- Work to complete
Set down each record that follows exactly. Drop the images.

- Exercise input
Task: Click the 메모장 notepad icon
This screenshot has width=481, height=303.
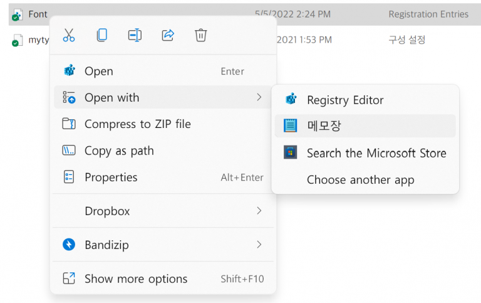Action: pos(290,125)
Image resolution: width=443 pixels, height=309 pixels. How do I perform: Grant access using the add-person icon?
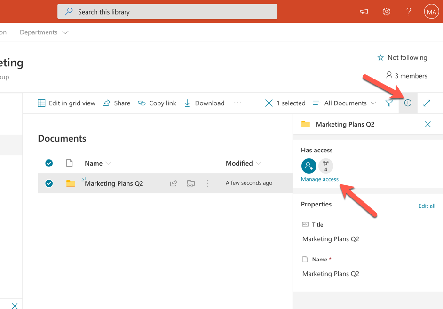(309, 166)
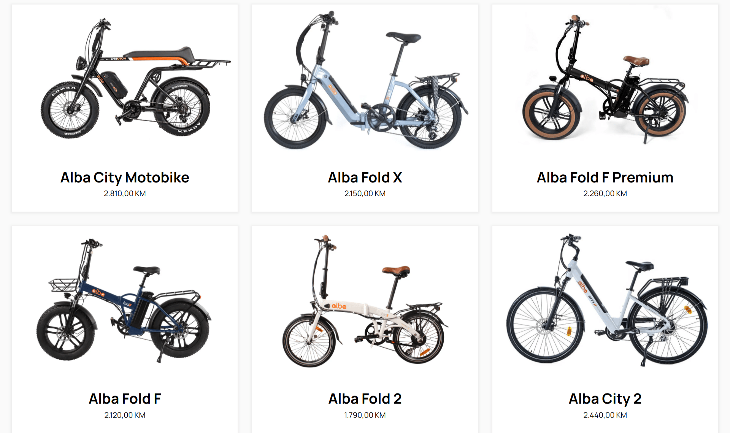This screenshot has height=433, width=730.
Task: Click the brown saddle of the Alba Fold 2
Action: (396, 270)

- Reply
Task: Click the 메모장 notepad icon
This screenshot has width=481, height=303.
Action: pos(290,125)
Image resolution: width=443 pixels, height=309 pixels. How do I perform: Grant access using the add-person icon?
(309, 166)
This screenshot has height=433, width=730.
Task: Click the brown saddle of the Alba Fold 2
Action: (396, 270)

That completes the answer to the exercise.